Global Security Newswire / Nuclear Threat Initiative – 2010-08-16 23:32:39
http://gsn.nti.org/gsn/nw_20100812_6237.php
Leaking Sarin Rocket Discovered
At Kentucky Depot
(August 12, 20100 — The US Army said Tuesday a leaking sarin nerve agent-filled rocket had been discovered during inspections of chemical weapons storage structures at the Blue Grass Army Depot in Kentucky (see GSN, June 3).
“The low-level agent vapor was confined to the interior of the [shipping and firing] tube and no agent vapor was detected within the igloo atmosphere,” according to a press release. “The rocket, enclosed in the shipping and firing tube, will be overpacked in a leakproof container.

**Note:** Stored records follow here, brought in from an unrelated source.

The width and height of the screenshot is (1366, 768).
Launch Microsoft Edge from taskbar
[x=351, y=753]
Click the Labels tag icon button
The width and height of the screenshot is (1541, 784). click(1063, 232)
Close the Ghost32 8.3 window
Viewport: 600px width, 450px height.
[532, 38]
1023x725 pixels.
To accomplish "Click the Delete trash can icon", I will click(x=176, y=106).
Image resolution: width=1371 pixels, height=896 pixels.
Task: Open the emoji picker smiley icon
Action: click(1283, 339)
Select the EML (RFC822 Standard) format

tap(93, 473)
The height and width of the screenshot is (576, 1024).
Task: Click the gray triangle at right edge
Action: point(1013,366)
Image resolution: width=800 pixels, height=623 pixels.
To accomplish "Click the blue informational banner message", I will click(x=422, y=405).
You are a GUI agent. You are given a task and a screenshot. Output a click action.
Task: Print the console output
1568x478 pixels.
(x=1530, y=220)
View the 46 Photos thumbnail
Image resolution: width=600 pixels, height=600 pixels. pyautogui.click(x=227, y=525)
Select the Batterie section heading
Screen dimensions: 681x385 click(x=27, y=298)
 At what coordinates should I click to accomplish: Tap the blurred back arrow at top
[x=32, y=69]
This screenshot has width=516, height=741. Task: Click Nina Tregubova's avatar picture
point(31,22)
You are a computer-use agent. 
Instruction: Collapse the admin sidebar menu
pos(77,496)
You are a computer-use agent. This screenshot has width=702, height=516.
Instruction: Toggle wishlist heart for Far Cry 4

It will then be moved to another igloo containing overpacked [sarin] munitions as soon as possible.”
The depot stores 523 tons of mustard blister agent and sarin and VX nerve agents. Chemical disarmament work at the site is projected to end in 2021 (US Army Chemical Materials Agency release, August 10).
Kentucky Chemical Weapons Disposal
Work Stays on Schedule
(June 3, 2010) — A US lawmaker last week successfully removed language from legislation that could have pushed back the beginning of chemical weapons disposal at the Blue Grass Army Depot in Kentucky by as much as two years, the Associated Press reported (see GSN, May 7).
An initial version of the House of Representatives 2011 defense authorization bill contained a measure that would have drastically altered the terms of a contract with the firm constructing a neutralization facility that would be used to eradicate chemical warfare materials housed at Blue Grass.
The company, Bechtel-Parsons Bluegrass, would have been obligated to pay the costs of a variety of unanticipated expenses at one fixed price. Under the terms of the present contract, the firm can be paid back by the government for moderate contingencies when they surpass cost projections.
An amendment to the bill by Representative Ben Chandler (D-Ky.) removed the measure.
“We’ve been dealing with delay after delay for decades, and it is time to stop the setbacks and broken promises,” Chandler said in a statement.
It was not clear with whom the language had originated, AP reported. Altering the contract could have led to a suspension of work at the site or even driven the company to abandon the project, said Craig Williams, head of the Kentucky-based Chemical Weapons Working Group. Company officials did not provide a comment on the matter.
“For some reason, it seems to be the whipping boy of some people’s agendas,” Williams said of Blue Grass. “Previously we’ve had all sorts of problems with funding requests coming to Congress from the Pentagon.”
The Obama administration also “strongly” objected to the proposed wording, writing in an accompanying document to the bill that “pursuit of a fixed price contract at this time would result in protracted negotiations and substantial delays in completing construction.”
Blue Grass stores 523 tons of mustard blister agent and the nerve agents sarin and VX.
Chemical disposal operations at the depot are projected to be completed in 2021. A proposed five-year spending request from the Obama administration would provide $1.3 billion to fund disarmament work in Kentucky (Jeffrey McMurray, Associated Press/State Journal, June 2).